Je m’appelle Stephen Smith—et d’ailleurs là tout suite je le prononce à la française puisque pendant un assez longtemps. Je suis né au Connecticut, donc aux Etats-Unis. Mon père était américain, et ma mère allemande, et donc j’ai vécu assez longtemps à Paris ou chaque fois que j’ai décroché la téléphone il faut le dire « Stephen Smith » [en accent français] parce que si non, personne ne comprenait.
2. Quand est-ce que vous êtes venu a Durham?
Je suis venu ici pour la première fois en 2006. J’étais « Media Fellow », (mais) j’ai travaillé assez long temps comme journaliste, spécialisé sur l’Afrique pour « Libération » et ensuite pour « Le Monde », donc deux journaux quotidien Français. Ensuite, j’ai quitté – j’avais publié des livres, (et) je voulais être journaliste indépendant. Dans ce contexte là, j’étais invité ici pour six semaines comme « Media Fellow ». Je ne connaissais Duke aucun avant et je suis revenu comme « Visiting Professor » pour un semestre et par la suite on m’a proposé un contrat.

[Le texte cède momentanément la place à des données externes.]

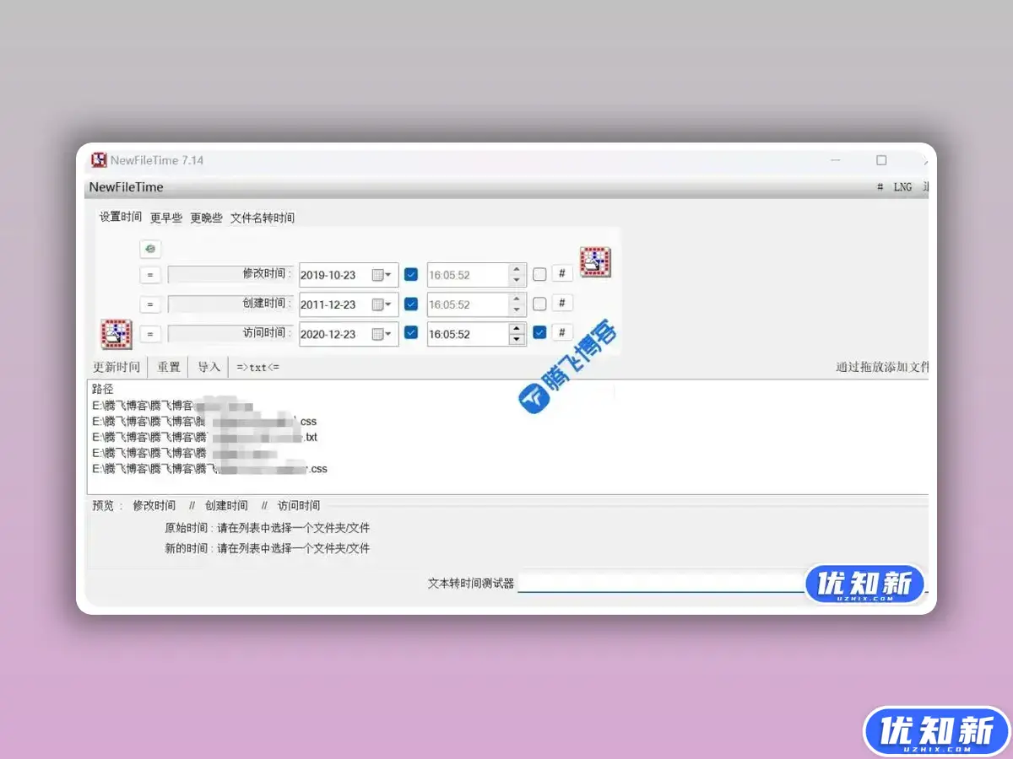
Task: Click the 更新时间 button
Action: tap(115, 366)
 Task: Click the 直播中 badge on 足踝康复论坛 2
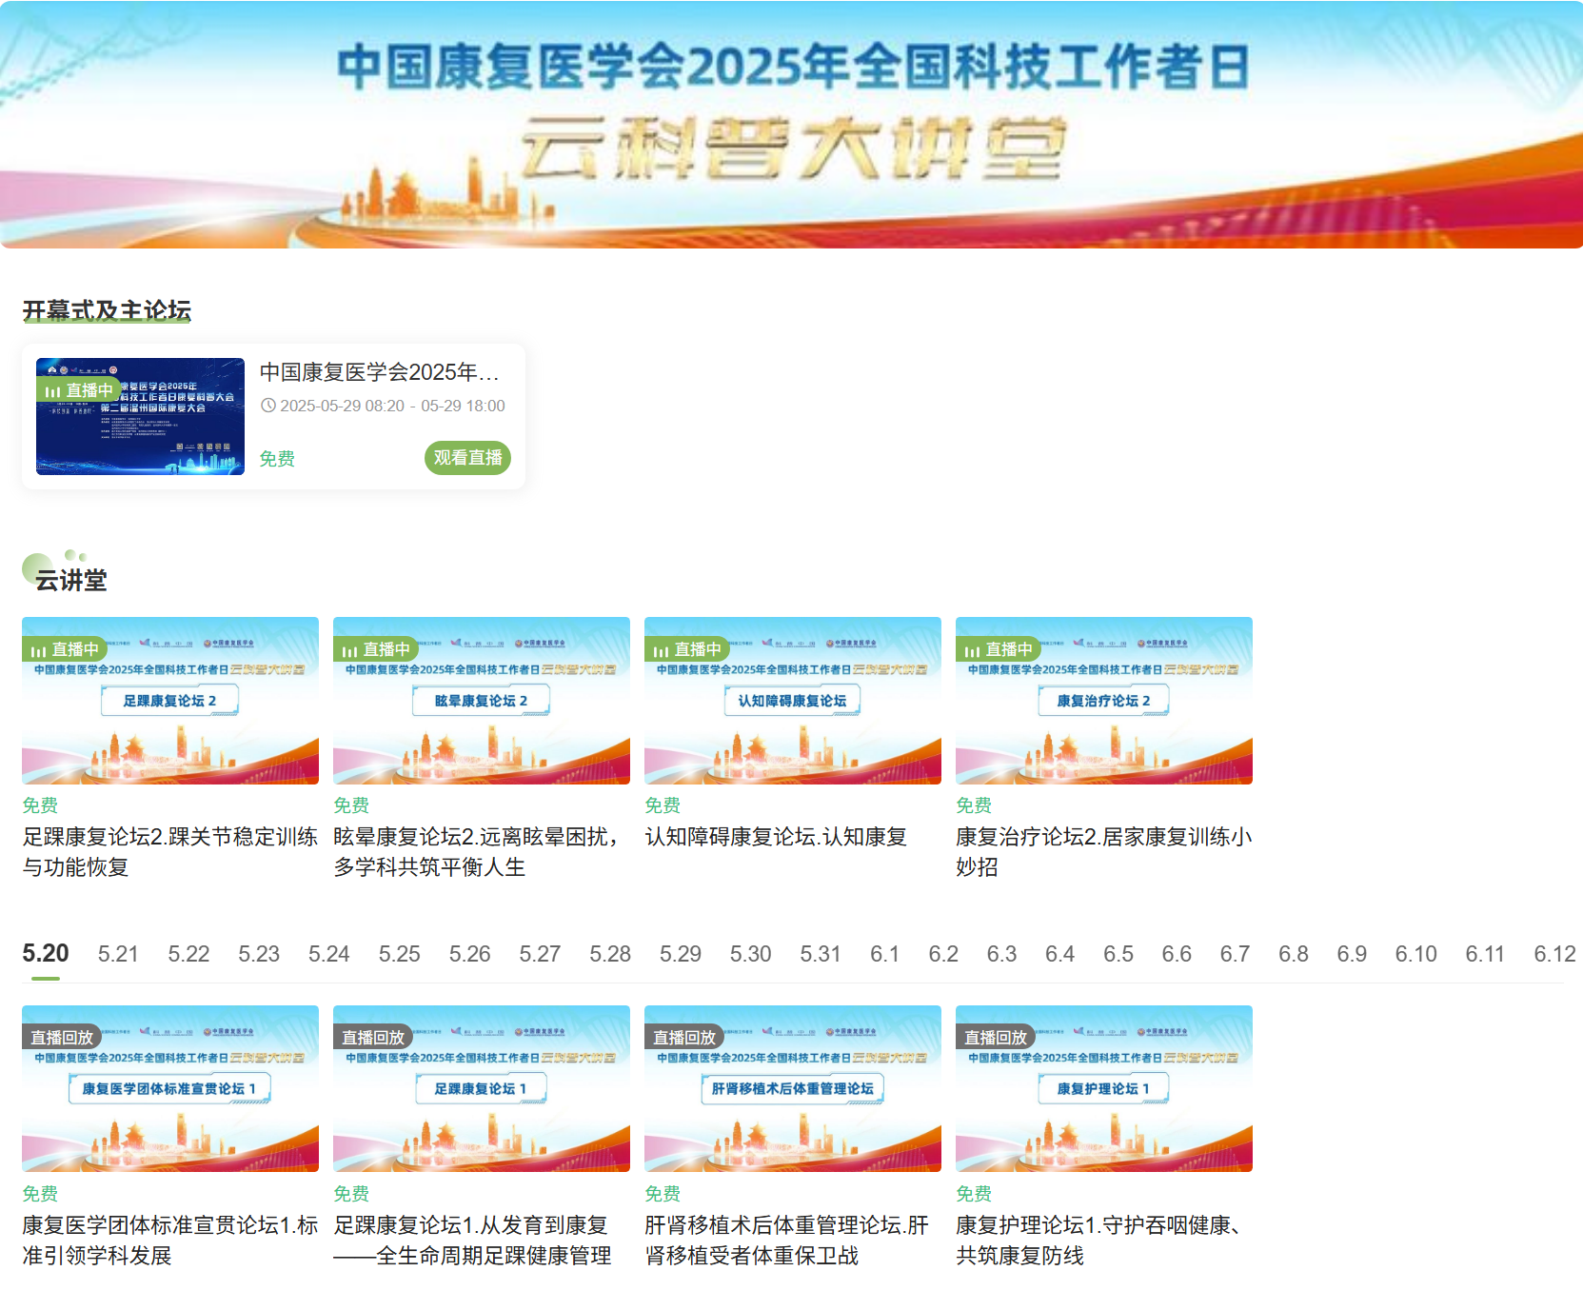[x=65, y=649]
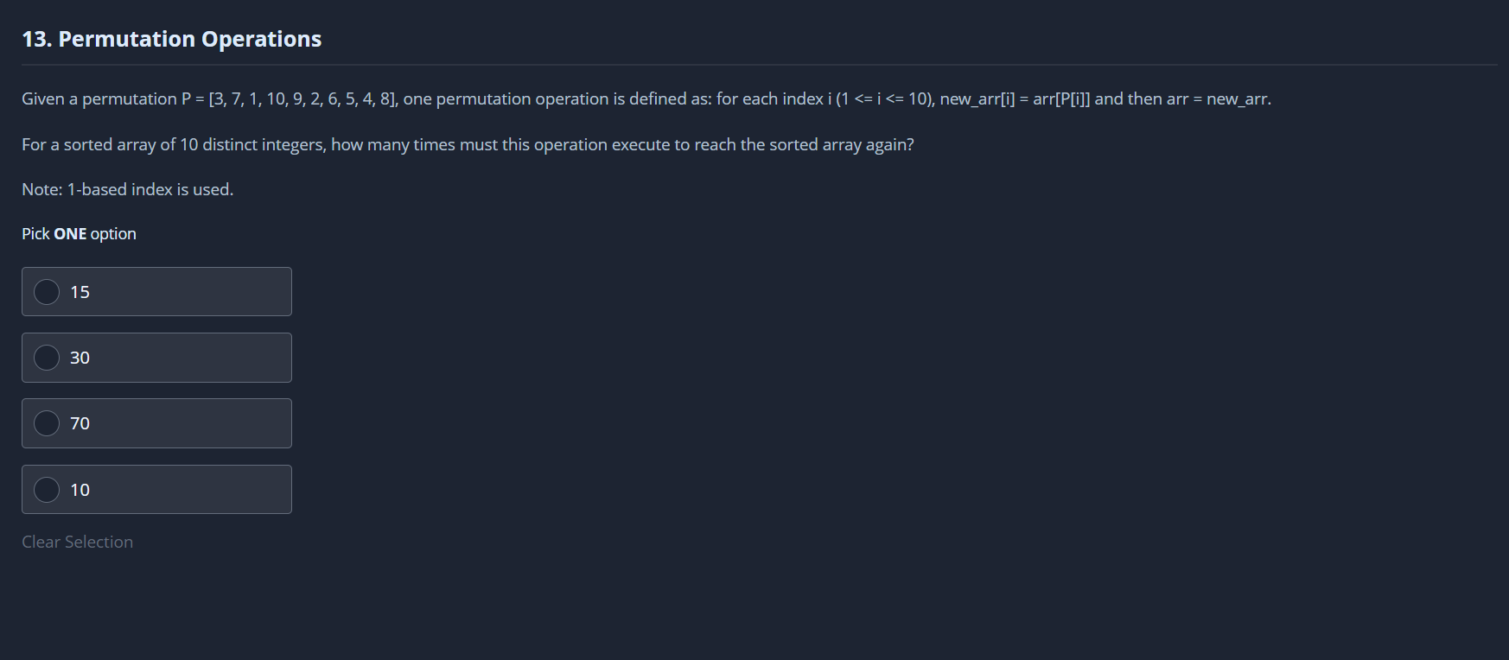Image resolution: width=1509 pixels, height=660 pixels.
Task: Click the '13. Permutation Operations' heading
Action: tap(171, 39)
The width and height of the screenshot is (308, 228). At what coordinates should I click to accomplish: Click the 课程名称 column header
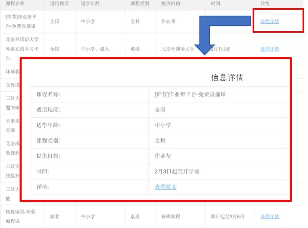15,3
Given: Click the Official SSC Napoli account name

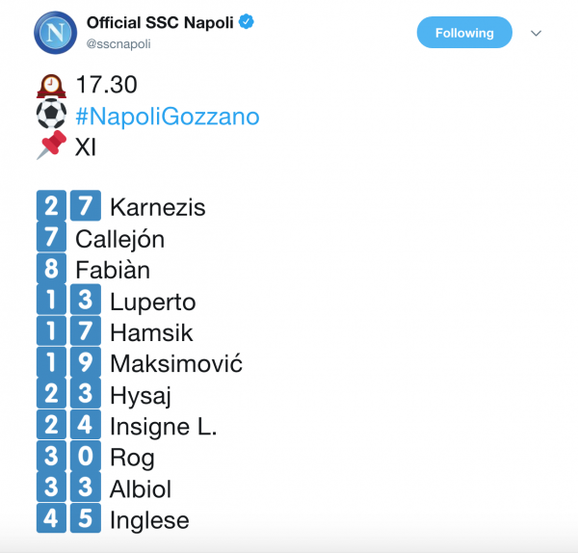Looking at the screenshot, I should click(x=160, y=21).
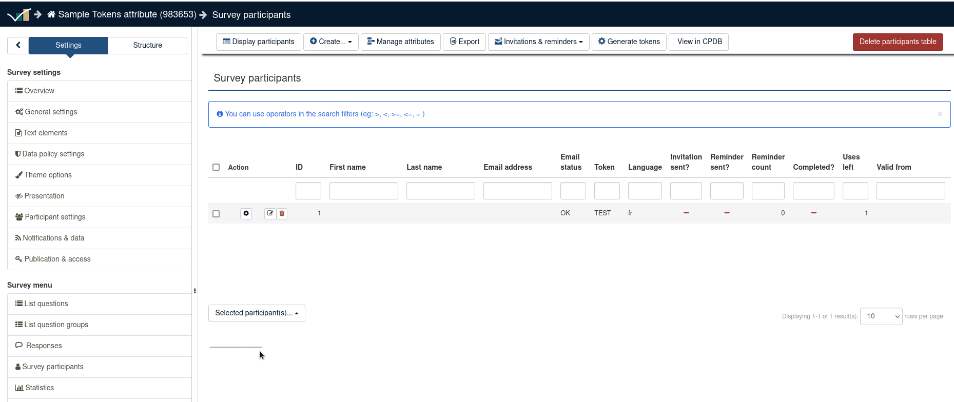Click the Email address filter field
This screenshot has height=402, width=954.
tap(517, 191)
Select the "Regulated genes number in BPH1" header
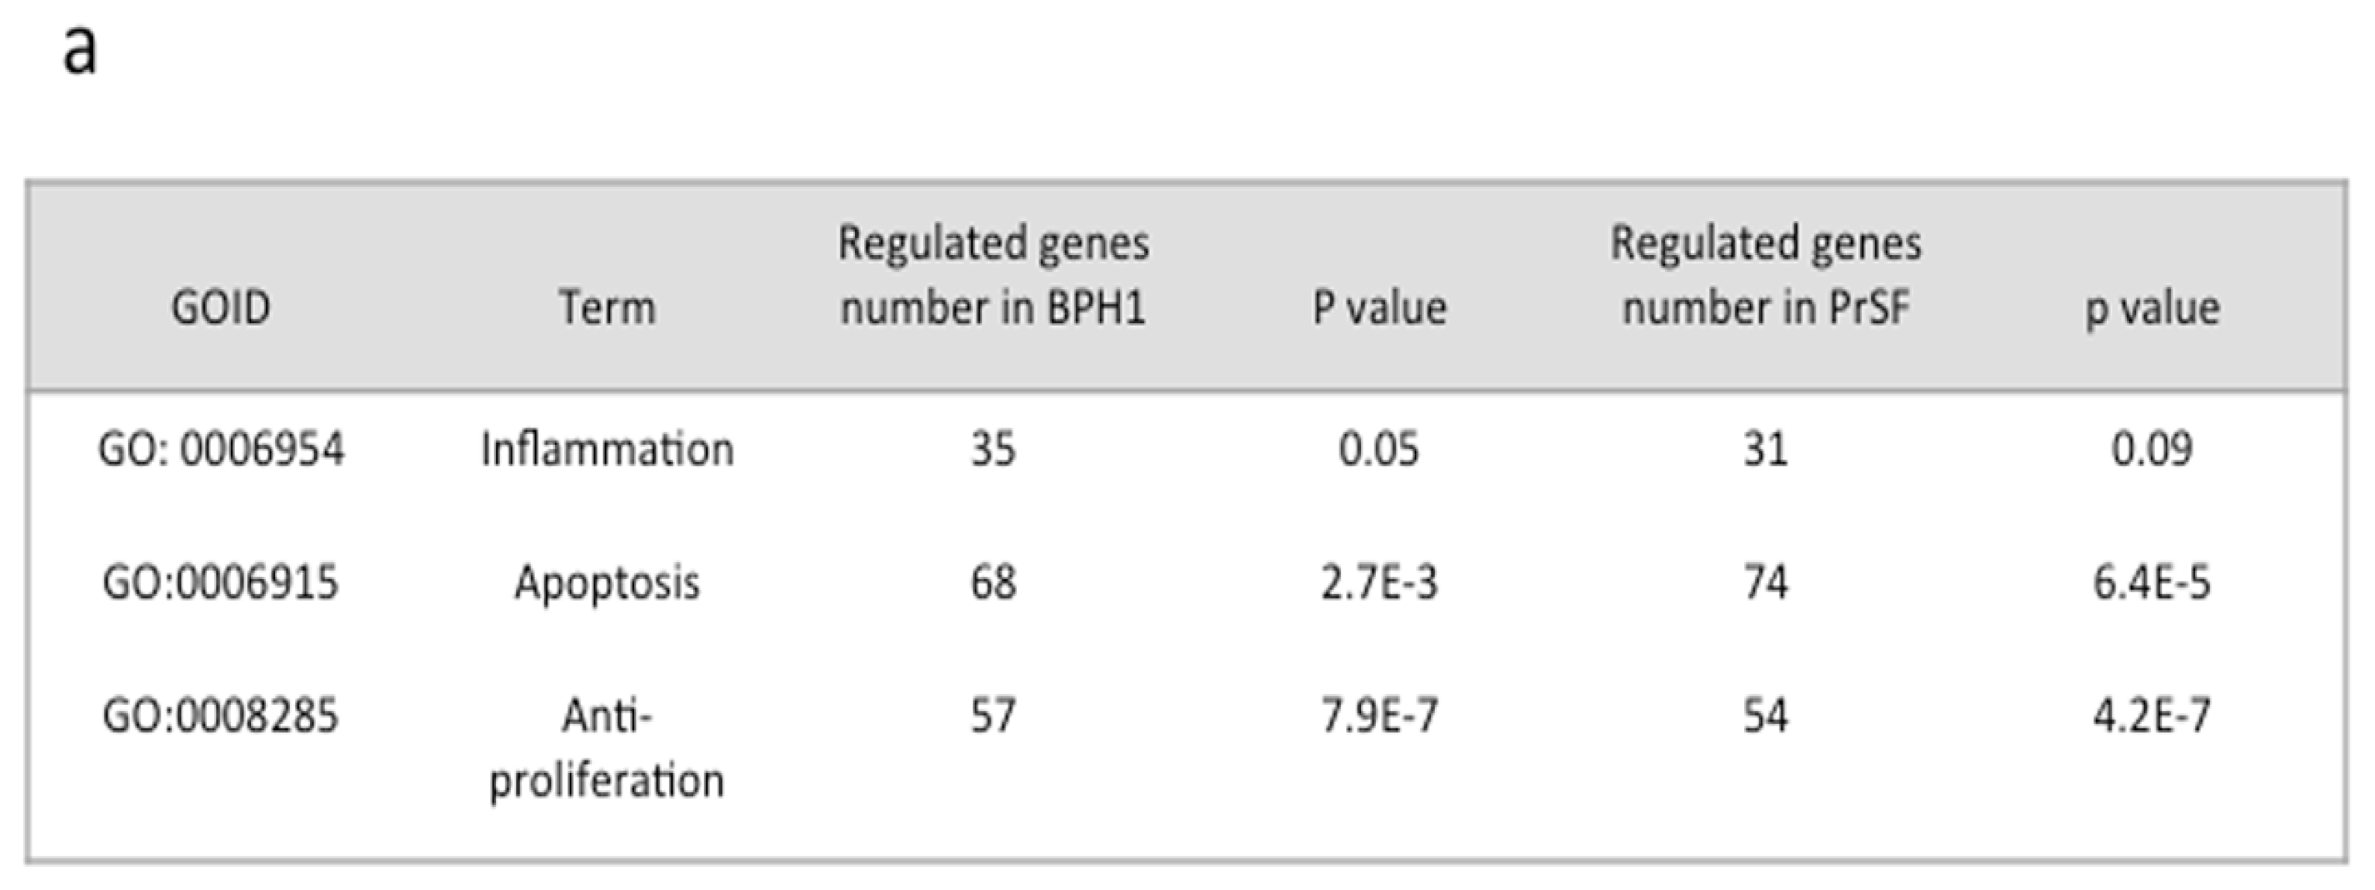The width and height of the screenshot is (2375, 890). 993,275
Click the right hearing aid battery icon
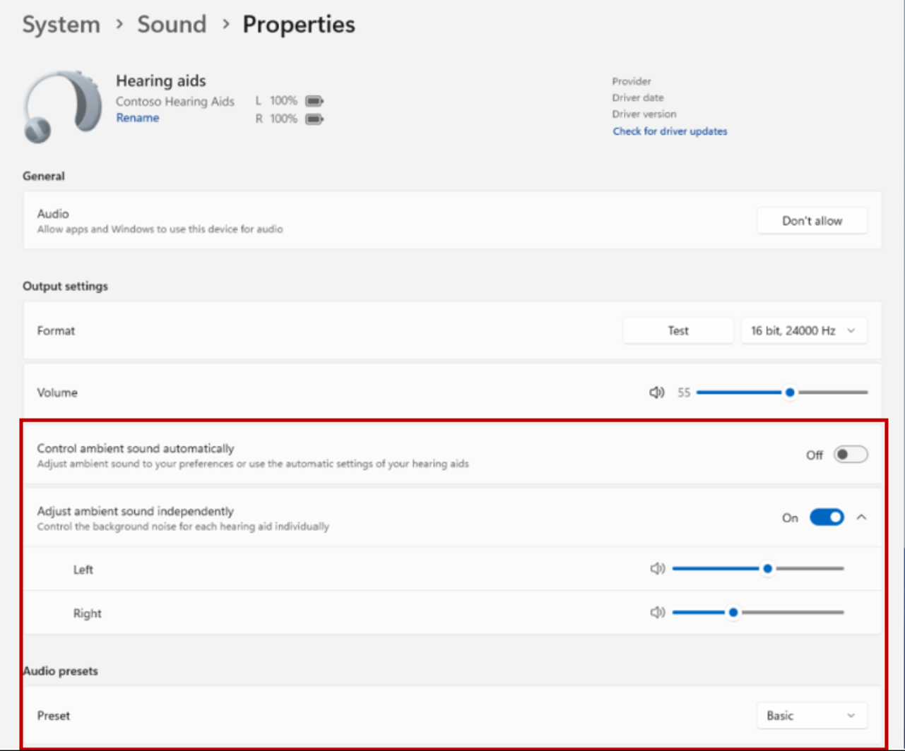 click(x=314, y=119)
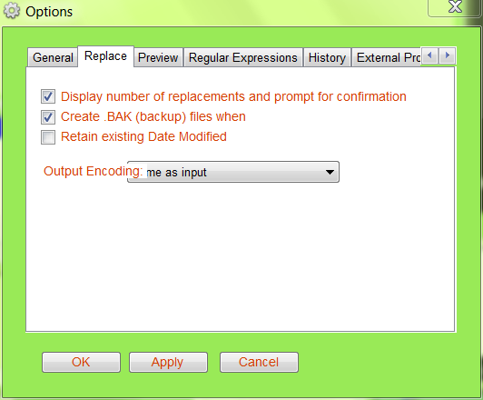Screen dimensions: 483x400
Task: Expand the Output Encoding dropdown arrow
Action: coord(330,172)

3. A quel âge avez-vous appris le Français?
Moi, j’ai commencé a apprendre le Français a l’âge de 27 ans, donc moi je n’avais aucune connexion familiale – je te disais, ma mère était allemande, donc, moi, j’ai parlé l’Allemand avec ma mère et l’Anglais avec mon père qui est mort assez rapidement… Et donc j’ai appris. Je suis arrivé à Paris à un âge assez avancé comme on vous dit toujours, on ne peut pas apprendre une langue correctement à un certain âge … je ne savais pas toujours du contexte .. et je me disais : bien sur, si j’étais, disons, médecin en apprenant le Français à un moment donné ça suffirait pour travailler comme médecin mais comme journaliste ça va être difficile.
Au départ je n’y ai vraiment pas cru, je pense que la compétence égale, un native speaker, un français de souche, serait toujours un meilleur journaliste. Mais en réalité quand vous êtes adulte, et vous apprenez une langue, chaque mot, vous le baptisé vraiment parce que contrairement à ce que vous faites quand vous êtes enfant où vous le respirez en quelque sorte dans les situations.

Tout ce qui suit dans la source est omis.